### [TASK ITEM]
Repeat the whole listing exactly.
Start of DATASET EXCERPTS
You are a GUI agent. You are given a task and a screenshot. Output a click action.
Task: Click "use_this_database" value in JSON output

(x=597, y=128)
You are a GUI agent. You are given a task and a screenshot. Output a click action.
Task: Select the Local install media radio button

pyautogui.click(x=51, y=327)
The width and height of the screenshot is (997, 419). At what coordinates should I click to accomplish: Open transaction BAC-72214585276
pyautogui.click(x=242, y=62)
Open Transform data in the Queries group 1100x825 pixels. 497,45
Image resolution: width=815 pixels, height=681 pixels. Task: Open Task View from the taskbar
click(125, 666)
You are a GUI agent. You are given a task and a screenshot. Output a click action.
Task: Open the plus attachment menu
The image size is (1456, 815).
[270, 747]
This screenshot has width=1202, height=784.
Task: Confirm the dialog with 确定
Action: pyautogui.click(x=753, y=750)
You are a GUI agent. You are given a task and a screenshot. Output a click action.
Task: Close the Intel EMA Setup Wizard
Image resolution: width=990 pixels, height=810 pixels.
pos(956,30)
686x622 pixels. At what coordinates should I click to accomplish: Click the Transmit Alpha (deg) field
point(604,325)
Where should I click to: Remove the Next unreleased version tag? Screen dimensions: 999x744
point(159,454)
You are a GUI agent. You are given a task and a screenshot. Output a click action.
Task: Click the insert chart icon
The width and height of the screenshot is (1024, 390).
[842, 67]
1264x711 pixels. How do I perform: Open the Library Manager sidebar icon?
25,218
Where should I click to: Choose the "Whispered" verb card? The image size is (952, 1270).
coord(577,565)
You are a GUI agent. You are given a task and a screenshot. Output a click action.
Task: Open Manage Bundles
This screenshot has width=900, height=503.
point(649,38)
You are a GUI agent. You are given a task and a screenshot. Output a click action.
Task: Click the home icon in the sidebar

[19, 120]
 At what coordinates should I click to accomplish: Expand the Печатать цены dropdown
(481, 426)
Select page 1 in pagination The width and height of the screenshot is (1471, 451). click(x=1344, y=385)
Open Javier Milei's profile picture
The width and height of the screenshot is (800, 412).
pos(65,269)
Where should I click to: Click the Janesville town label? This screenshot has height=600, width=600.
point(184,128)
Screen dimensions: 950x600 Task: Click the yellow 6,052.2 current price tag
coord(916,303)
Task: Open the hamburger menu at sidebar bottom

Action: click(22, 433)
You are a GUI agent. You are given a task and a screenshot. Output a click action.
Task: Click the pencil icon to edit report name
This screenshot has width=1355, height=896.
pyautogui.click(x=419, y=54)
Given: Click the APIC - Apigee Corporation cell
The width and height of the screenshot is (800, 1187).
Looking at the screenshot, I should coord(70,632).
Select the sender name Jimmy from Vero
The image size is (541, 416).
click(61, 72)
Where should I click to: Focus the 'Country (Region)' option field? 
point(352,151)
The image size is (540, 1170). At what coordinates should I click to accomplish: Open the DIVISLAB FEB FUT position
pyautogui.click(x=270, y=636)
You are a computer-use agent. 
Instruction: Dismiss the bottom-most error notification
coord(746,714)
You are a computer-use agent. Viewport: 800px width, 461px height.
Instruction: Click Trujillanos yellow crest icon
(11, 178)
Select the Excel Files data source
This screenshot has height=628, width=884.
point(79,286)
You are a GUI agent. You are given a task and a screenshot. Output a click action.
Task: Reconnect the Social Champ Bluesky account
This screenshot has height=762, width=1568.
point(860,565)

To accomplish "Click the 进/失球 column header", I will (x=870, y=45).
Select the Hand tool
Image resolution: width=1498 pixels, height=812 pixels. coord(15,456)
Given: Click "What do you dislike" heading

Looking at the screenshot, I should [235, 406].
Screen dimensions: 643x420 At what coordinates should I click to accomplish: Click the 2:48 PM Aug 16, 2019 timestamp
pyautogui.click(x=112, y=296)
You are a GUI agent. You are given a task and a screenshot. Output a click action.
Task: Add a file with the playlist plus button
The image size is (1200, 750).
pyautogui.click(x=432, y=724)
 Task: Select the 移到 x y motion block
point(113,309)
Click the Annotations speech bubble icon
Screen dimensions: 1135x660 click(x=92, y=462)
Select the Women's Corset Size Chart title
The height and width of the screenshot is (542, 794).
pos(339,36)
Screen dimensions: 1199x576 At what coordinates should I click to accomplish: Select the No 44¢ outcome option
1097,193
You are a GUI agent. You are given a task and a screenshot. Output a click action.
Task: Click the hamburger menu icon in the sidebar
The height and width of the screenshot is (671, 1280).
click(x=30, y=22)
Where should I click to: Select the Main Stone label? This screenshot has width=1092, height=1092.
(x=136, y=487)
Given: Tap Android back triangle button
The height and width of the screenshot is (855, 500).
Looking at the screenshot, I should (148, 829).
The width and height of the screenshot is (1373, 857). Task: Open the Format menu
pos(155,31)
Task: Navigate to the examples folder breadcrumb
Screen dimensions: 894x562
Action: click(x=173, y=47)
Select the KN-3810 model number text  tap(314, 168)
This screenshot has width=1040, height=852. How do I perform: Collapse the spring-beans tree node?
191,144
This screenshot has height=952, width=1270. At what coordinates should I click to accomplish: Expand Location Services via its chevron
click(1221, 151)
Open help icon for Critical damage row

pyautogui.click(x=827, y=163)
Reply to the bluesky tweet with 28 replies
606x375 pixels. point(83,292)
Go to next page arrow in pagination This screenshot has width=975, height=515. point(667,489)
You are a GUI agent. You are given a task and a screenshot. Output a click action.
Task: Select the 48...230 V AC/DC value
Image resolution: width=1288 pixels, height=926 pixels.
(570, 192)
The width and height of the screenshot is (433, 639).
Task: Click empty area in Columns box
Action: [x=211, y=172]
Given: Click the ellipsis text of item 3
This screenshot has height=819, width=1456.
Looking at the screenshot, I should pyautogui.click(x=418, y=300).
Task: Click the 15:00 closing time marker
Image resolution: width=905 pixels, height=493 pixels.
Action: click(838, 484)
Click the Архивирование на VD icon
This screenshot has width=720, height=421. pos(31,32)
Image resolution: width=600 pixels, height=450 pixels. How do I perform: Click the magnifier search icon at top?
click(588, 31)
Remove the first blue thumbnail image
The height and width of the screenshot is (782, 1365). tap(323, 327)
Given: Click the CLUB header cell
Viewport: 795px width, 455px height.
End of DATASET EXCERPTS
### [RESULT OF THIS TASK]
You are a GUI agent. You are given a task and a screenshot. Output a click action.
Task: Click "use_this_database" value in JSON output

(x=597, y=128)
You are a GUI agent. You are given a task and a screenshot. Output a click action.
Task: Select the Local install media radio button

pyautogui.click(x=51, y=327)
The width and height of the screenshot is (997, 419). At what coordinates should I click to accomplish: Open transaction BAC-72214585276
pyautogui.click(x=242, y=62)
Open Transform data in the Queries group 1100x825 pixels. 497,45
Image resolution: width=815 pixels, height=681 pixels. Task: Open Task View from the taskbar
click(125, 666)
You are a GUI agent. You are given a task and a screenshot. Output a click action.
Task: Open the plus attachment menu
The image size is (1456, 815).
[270, 747]
This screenshot has width=1202, height=784.
Task: Confirm the dialog with 确定
Action: pyautogui.click(x=753, y=750)
You are a GUI agent. You are given a task and a screenshot. Output a click action.
Task: Close the Intel EMA Setup Wizard
Image resolution: width=990 pixels, height=810 pixels.
pos(956,30)
686x622 pixels. At what coordinates should I click to accomplish: Click the Transmit Alpha (deg) field
point(604,325)
Where should I click to: Remove the Next unreleased version tag? Screen dimensions: 999x744
point(159,454)
You are a GUI agent. You are given a task and a screenshot. Output a click action.
Task: Click the insert chart icon
The width and height of the screenshot is (1024, 390).
[842, 67]
1264x711 pixels. How do I perform: Open the Library Manager sidebar icon?
25,218
Where should I click to: Choose the "Whispered" verb card? The image size is (952, 1270).
coord(577,565)
You are a GUI agent. You are given a task and a screenshot. Output a click action.
Task: Open Manage Bundles
This screenshot has width=900, height=503.
point(649,38)
You are a GUI agent. You are given a task and a screenshot. Output a click action.
Task: Click the home icon in the sidebar

[19, 120]
 At what coordinates should I click to accomplish: Expand the Печатать цены dropdown
(481, 426)
Select page 1 in pagination The width and height of the screenshot is (1471, 451). click(x=1344, y=385)
Open Javier Milei's profile picture
The width and height of the screenshot is (800, 412).
pos(65,269)
Where should I click to: Click the Janesville town label? This screenshot has height=600, width=600.
point(184,128)
Screen dimensions: 950x600 Task: Click the yellow 6,052.2 current price tag
coord(916,303)
Task: Open the hamburger menu at sidebar bottom

Action: click(22, 433)
You are a GUI agent. You are given a task and a screenshot. Output a click action.
Task: Click the pencil icon to edit report name
This screenshot has width=1355, height=896.
pyautogui.click(x=419, y=54)
Given: Click the APIC - Apigee Corporation cell
The width and height of the screenshot is (800, 1187).
Looking at the screenshot, I should coord(70,632).
Select the sender name Jimmy from Vero
The image size is (541, 416).
click(61, 72)
Where should I click to: Focus the 'Country (Region)' option field? 
point(352,151)
The image size is (540, 1170). At what coordinates should I click to accomplish: Open the DIVISLAB FEB FUT position
pyautogui.click(x=270, y=636)
You are a computer-use agent. 
Instruction: Dismiss the bottom-most error notification
coord(746,714)
You are a computer-use agent. Viewport: 800px width, 461px height.
Instruction: Click Trujillanos yellow crest icon
(11, 178)
Select the Excel Files data source
This screenshot has height=628, width=884.
point(79,286)
You are a GUI agent. You are given a task and a screenshot. Output a click action.
Task: Reconnect the Social Champ Bluesky account
This screenshot has height=762, width=1568.
point(860,565)

To accomplish "Click the 进/失球 column header", I will (x=870, y=45).
Select the Hand tool
Image resolution: width=1498 pixels, height=812 pixels. coord(15,456)
Given: Click "What do you dislike" heading

Looking at the screenshot, I should [235, 406].
Screen dimensions: 643x420 At what coordinates should I click to accomplish: Click the 2:48 PM Aug 16, 2019 timestamp
pyautogui.click(x=112, y=296)
You are a GUI agent. You are given a task and a screenshot. Output a click action.
Task: Add a file with the playlist plus button
The image size is (1200, 750).
pyautogui.click(x=432, y=724)
 Task: Select the 移到 x y motion block
point(113,309)
Click the Annotations speech bubble icon
Screen dimensions: 1135x660 click(x=92, y=462)
Select the Women's Corset Size Chart title
The height and width of the screenshot is (542, 794).
pos(339,36)
Screen dimensions: 1199x576 At what coordinates should I click to accomplish: Select the No 44¢ outcome option
1097,193
You are a GUI agent. You are given a task and a screenshot. Output a click action.
Task: Click the hamburger menu icon in the sidebar
The height and width of the screenshot is (671, 1280).
click(x=30, y=22)
Where should I click to: Select the Main Stone label? This screenshot has width=1092, height=1092.
(x=136, y=487)
Given: Tap Android back triangle button
The height and width of the screenshot is (855, 500).
Looking at the screenshot, I should (148, 829).
The width and height of the screenshot is (1373, 857). Task: Open the Format menu
pos(155,31)
Task: Navigate to the examples folder breadcrumb
Screen dimensions: 894x562
Action: click(x=173, y=47)
Select the KN-3810 model number text  tap(314, 168)
This screenshot has width=1040, height=852. How do I perform: Collapse the spring-beans tree node?
191,144
This screenshot has height=952, width=1270. At what coordinates should I click to accomplish: Expand Location Services via its chevron
click(1221, 151)
Open help icon for Critical damage row

pyautogui.click(x=827, y=163)
Reply to the bluesky tweet with 28 replies
606x375 pixels. point(83,292)
Go to next page arrow in pagination This screenshot has width=975, height=515. point(667,489)
You are a GUI agent. You are given a task and a screenshot. Output a click action.
Task: Select the 48...230 V AC/DC value
Image resolution: width=1288 pixels, height=926 pixels.
(570, 192)
The width and height of the screenshot is (433, 639).
Task: Click empty area in Columns box
Action: [x=211, y=172]
Given: Click the ellipsis text of item 3
This screenshot has height=819, width=1456.
Looking at the screenshot, I should pyautogui.click(x=418, y=300).
Task: Click the 15:00 closing time marker
Image resolution: width=905 pixels, height=493 pixels.
Action: click(838, 484)
Click the Архивирование на VD icon
This screenshot has width=720, height=421. pos(31,32)
Image resolution: width=600 pixels, height=450 pixels. How do I perform: Click the magnifier search icon at top?
click(588, 31)
Remove the first blue thumbnail image
The height and width of the screenshot is (782, 1365). tap(323, 327)
Given: Click the CLUB header cell
Viewport: 795px width, 455px height.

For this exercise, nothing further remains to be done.